> [Assignment] Your answer should be only the lines below from the one with "July 2009 (758, 780)" to the one with "2:27 AM (75, 1776)", repeated exactly, ends included.
[Opening Data to process section]
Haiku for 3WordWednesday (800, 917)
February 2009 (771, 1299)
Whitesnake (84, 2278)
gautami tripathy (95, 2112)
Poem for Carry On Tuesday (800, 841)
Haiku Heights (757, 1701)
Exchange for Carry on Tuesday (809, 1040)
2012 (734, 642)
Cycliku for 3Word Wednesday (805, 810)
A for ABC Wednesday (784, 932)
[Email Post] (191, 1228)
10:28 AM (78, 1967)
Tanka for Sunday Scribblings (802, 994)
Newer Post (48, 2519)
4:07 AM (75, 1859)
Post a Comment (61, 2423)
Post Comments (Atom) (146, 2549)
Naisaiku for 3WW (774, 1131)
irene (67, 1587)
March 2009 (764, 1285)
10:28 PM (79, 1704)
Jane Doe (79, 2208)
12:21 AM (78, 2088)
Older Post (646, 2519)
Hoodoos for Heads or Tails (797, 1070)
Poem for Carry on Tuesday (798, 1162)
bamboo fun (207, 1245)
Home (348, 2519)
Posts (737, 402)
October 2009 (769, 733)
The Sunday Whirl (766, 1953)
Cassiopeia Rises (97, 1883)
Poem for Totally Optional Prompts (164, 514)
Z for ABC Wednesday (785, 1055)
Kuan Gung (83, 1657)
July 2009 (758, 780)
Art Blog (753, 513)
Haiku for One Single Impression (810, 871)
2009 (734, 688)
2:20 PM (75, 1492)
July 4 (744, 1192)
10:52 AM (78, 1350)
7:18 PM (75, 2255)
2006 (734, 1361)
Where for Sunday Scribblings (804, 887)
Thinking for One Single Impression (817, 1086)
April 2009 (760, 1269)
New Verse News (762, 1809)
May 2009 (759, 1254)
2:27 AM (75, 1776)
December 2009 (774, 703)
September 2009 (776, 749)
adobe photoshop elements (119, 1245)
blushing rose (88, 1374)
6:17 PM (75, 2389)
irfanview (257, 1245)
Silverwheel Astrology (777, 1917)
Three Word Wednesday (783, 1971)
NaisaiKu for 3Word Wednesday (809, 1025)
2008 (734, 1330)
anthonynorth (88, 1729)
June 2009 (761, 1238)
[Closing Data to process section]
[Opening Data to process section]
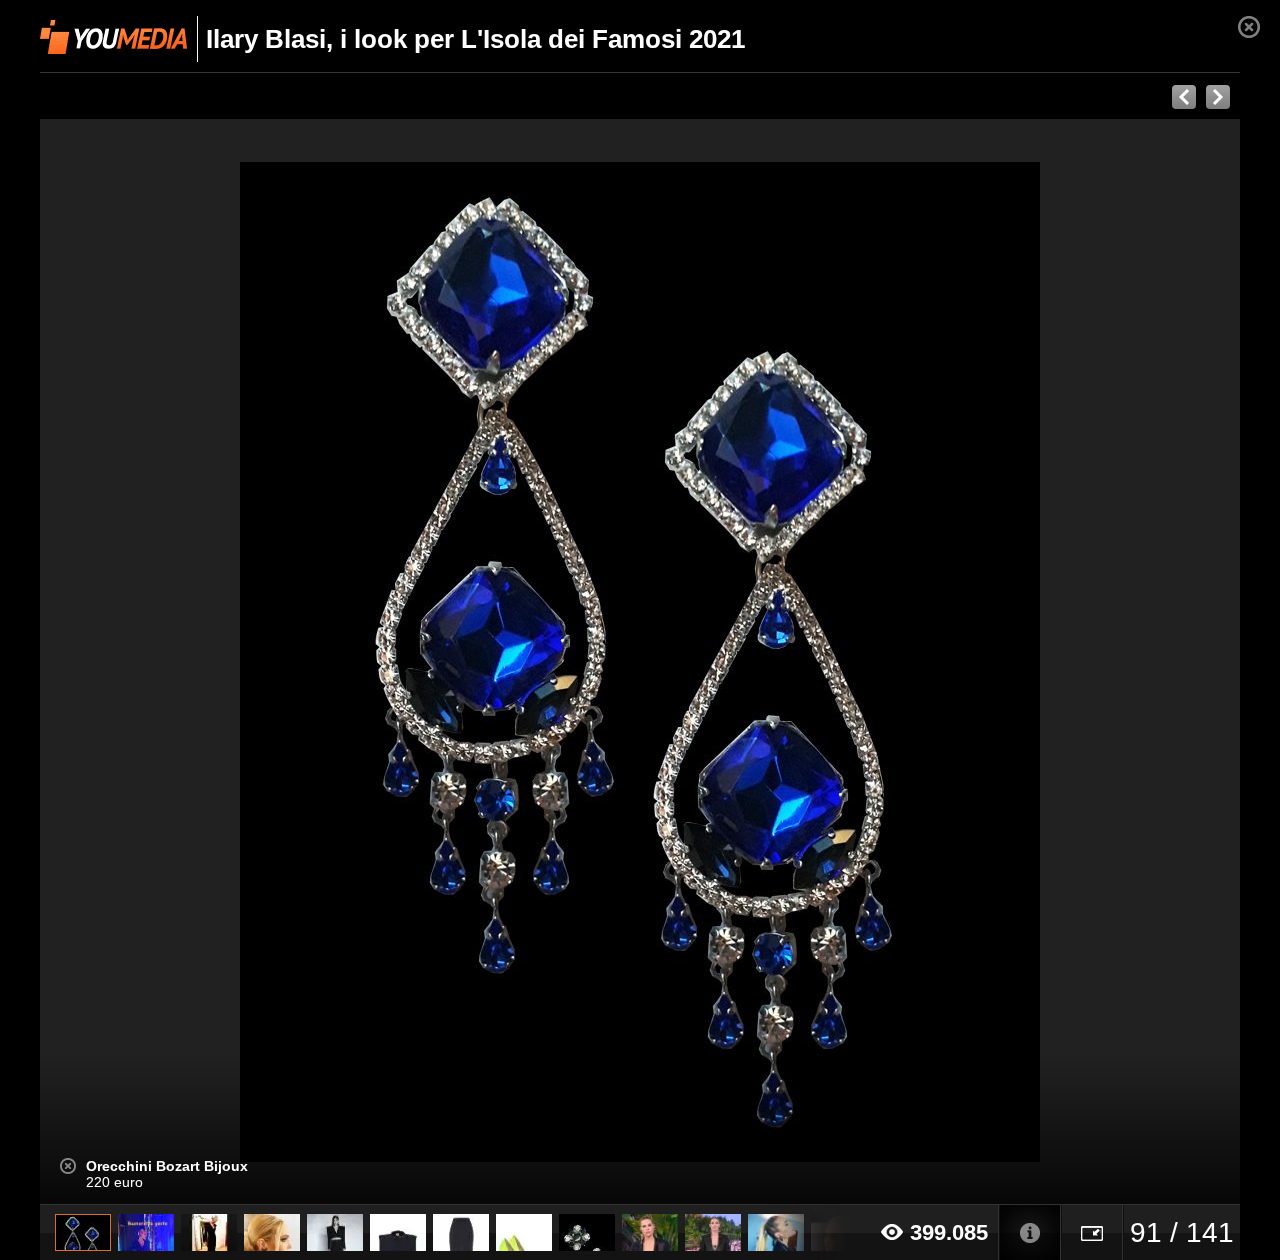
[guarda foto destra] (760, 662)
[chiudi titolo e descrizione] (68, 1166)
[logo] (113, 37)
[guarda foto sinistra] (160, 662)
[Closing Data to process section]
[Opening Data to process section]
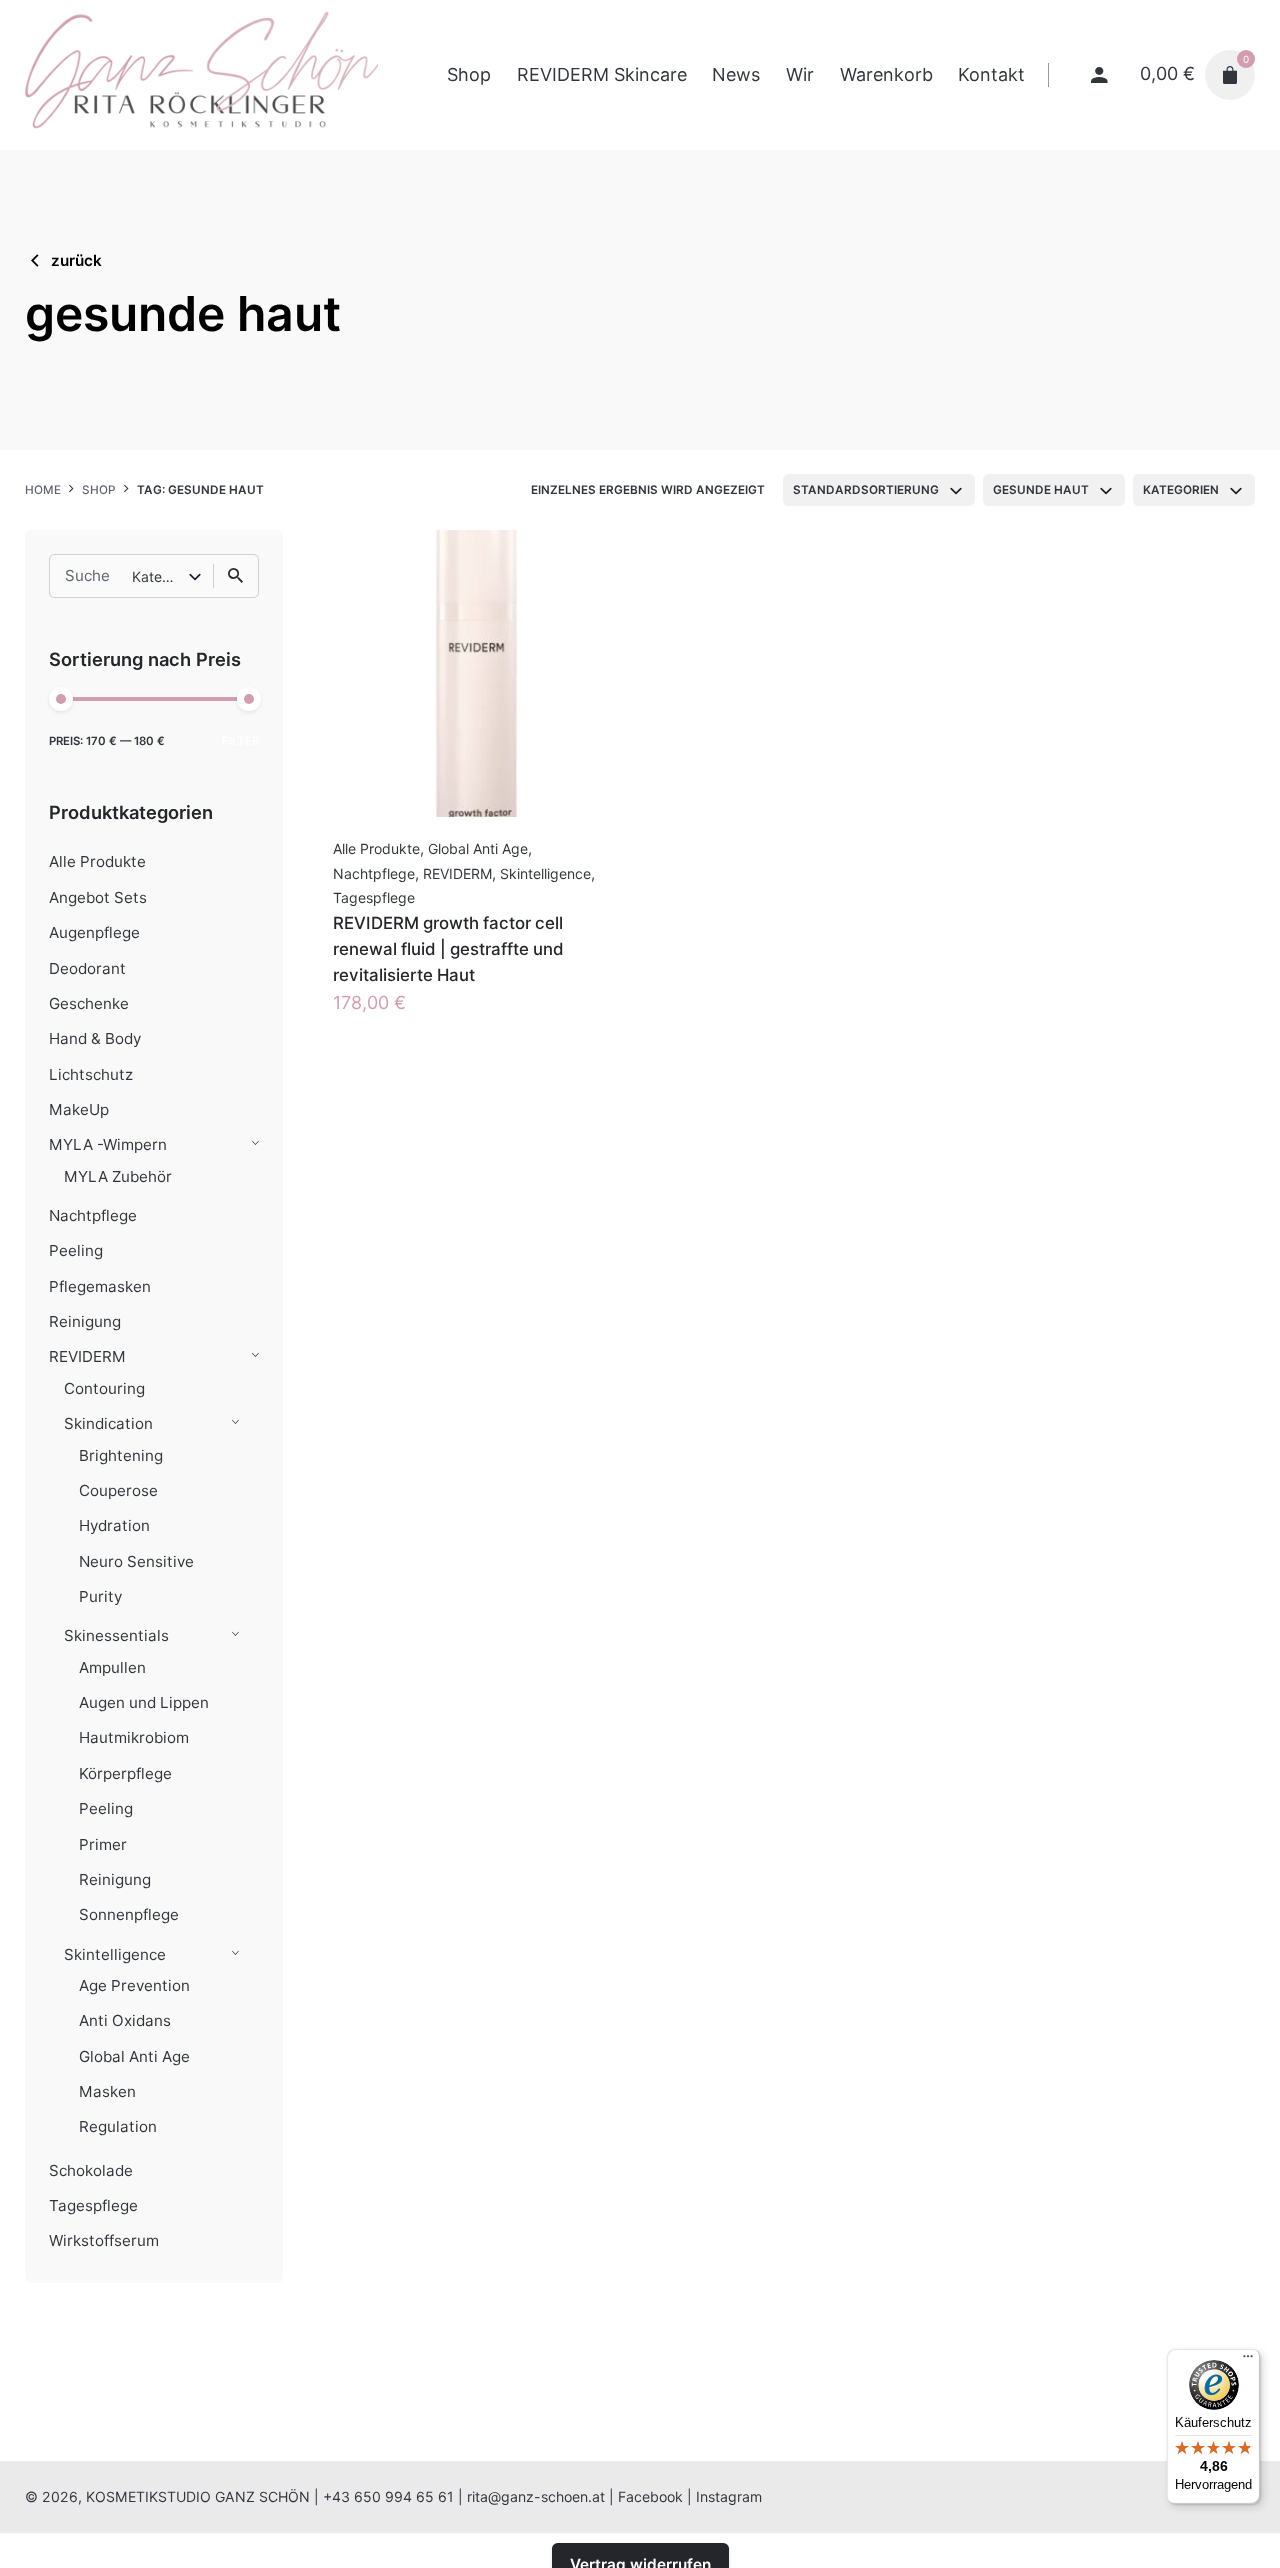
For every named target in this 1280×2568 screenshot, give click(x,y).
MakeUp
[Closing Data to process section]
> [Task answer]
July 2009 (758, 780)
Art Blog (753, 513)
Haiku for One Single Impression (810, 871)
2009 (734, 688)
2:20 PM (75, 1492)
July 4 (744, 1192)
10:52 AM (78, 1350)
7:18 PM (75, 2255)
2006 (734, 1361)
Where for Sunday Scribblings (804, 887)
Thinking for One Single Impression (817, 1086)
April 2009 (760, 1269)
New Verse News (762, 1809)
May 2009 (759, 1254)
2:27 AM (75, 1776)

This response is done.